Your digital product has to stand out in a crowded marketplace. Elixir’s stability and scalability help you do that. Book a free consult today to learn how we can use it to help you outperform your competitors.
Introduction
Bumblebee offers an assortment of pre-trained text, vision, audio, and diffusion models for you to use in your applications. It’s a great library for Elixir developers to build machine-learning applications without needing to introduce additional services. While Bumblebee supports a decent number of models, it’s not comprehensive. So, what do you do when you run into a model that’s not supported by Bumblebee? One option is to use Ortex. In this post, we’ll walk through what Ortex is and how it can be useful when building out your machine-learning application.
What is ONNX?
Before diving into what Ortex is, we need to spend some time discussing ONNX. ONNX is an open-source model serialization format supported by most major frameworks in the Python ecosystem. It stands for (O)pen (N)eural (N)etwork e(X)change. ONNX allows you to export pre-trained models into a common format and either load them into another library, or target different languages with support for the ONNX Runtime.
ONNX is a popular Python ecosystem and has the benefit of direct conversion support from almost all of the major machine-learning frameworks. An additional benefit of ONNX is that it is very portable—especially in targeting various accelerators. Due to its interoperability between frameworks, hardware manufacturers such as Groq often choose to build support for their hardware into the ONNX runtime because it gives them framework coverage immediately.
ONNX and the ONNX Runtime are also popular for embedded development. Many embedded platforms and embedded accelerators will support ONNX out of the box. If you are doing embedded development and want to add support for an embedded machine learning model, you will likely encounter models serialized as ONNX models or TensorFlow Lite models.
Many major companies already use ONNX and the ONNX runtime to some extent in production, which can make the cost of switching to a new machine-learning platform difficult. But what if you could make the switch without needing to migrate away from ONNX? Ortex makes this possible.

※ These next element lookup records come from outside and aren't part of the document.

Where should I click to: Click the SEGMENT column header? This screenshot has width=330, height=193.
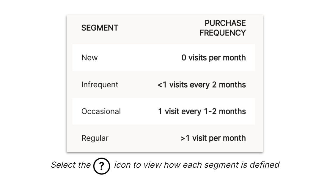(100, 28)
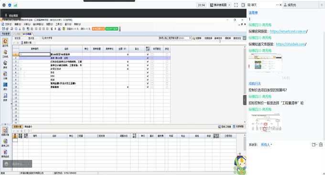This screenshot has width=325, height=175.
Task: Uncheck 单价分析 checkbox in row 3
Action: (x=148, y=62)
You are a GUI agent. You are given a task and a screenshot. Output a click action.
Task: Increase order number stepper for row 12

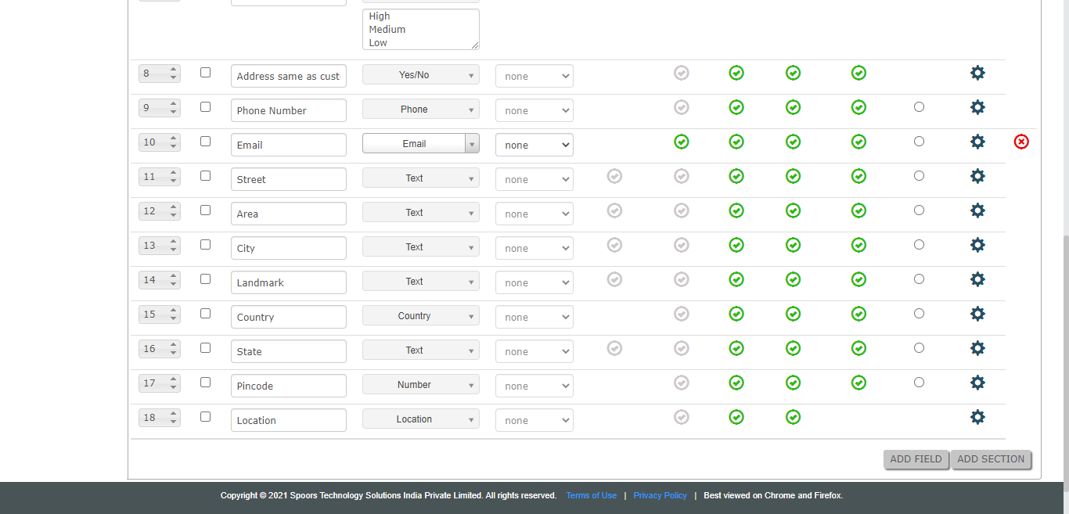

Ortex implements ONNX runtime bindings in Elixir via a Rust NIF. It makes the process of loading and running ONNX models in an Elixir application seamless. You can have an ONNX model running in your application as easily as:
model = Ortex.load("./models/resnet50.onnx")
Ortex.run(model, Nx.broadcast(0.0, {1, 3, 224, 224}))
Additionally, Ortex implements the Nx.Serving behaviour, which means you can turn an ONNX model into a production-ready server in a few minutes.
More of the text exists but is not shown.